Betty Shelby’s mother-in-law, Lois Shelby, said the officer is grieving for Crutcher’s family and isn’t prejudiced. She told the AP in a phone interview Tuesday that Shelby “thought she had to protect her own life” when she shot Crutcher.
“She wouldn’t harm anyone. We’re all sick. We feel for the (Crutcher) family,” Lois Shelby said. “But, you know, we have a family that goes out every day and faces life and death. And when she is being accused of things she didn’t do wrong, it’s too much, and they don’t think about our family.”
Betty Shelby declined comment, referring calls to her attorney.
Police video shows Crutcher walking toward his SUV that is stopped in the middle of the road. His hands are up and a female officer is following him. As Crutcher approaches the driver’s side of the SUV, more officers arrive and Crutcher appears to lower his hands and place them on the vehicle before the officers surround him.
Crutcher can be seen dropping to the ground. Someone on the police radio says, “I think he may have just been tasered.” Then almost immediately, someone can be heard yelling, “Shots fired!” and Crutcher is left lying in the street.
Shelby’s attorney, Wood, said Turnbough fired the stun gun at the same time Shelby opened fire because both perceived a threat.

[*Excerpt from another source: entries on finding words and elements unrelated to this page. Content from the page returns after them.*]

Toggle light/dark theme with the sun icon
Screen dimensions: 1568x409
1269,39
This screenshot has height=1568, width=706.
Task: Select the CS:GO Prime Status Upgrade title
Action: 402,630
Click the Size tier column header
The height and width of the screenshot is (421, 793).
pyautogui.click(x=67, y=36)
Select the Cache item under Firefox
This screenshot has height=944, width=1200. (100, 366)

The shooting comes four months after ex-Tulsa County volunteer deputy Robert Bates was sentenced to four years in prison on a second-degree manslaughter conviction in an unarmed black man’s 2015 death. Bates said he mistakenly grabbed his gun instead of his Taser. Shelby worked as a Tulsa County sheriff’s deputy for four years before joining the Tulsa Police Department in December 2011, officials said. She has been placed on paid leave.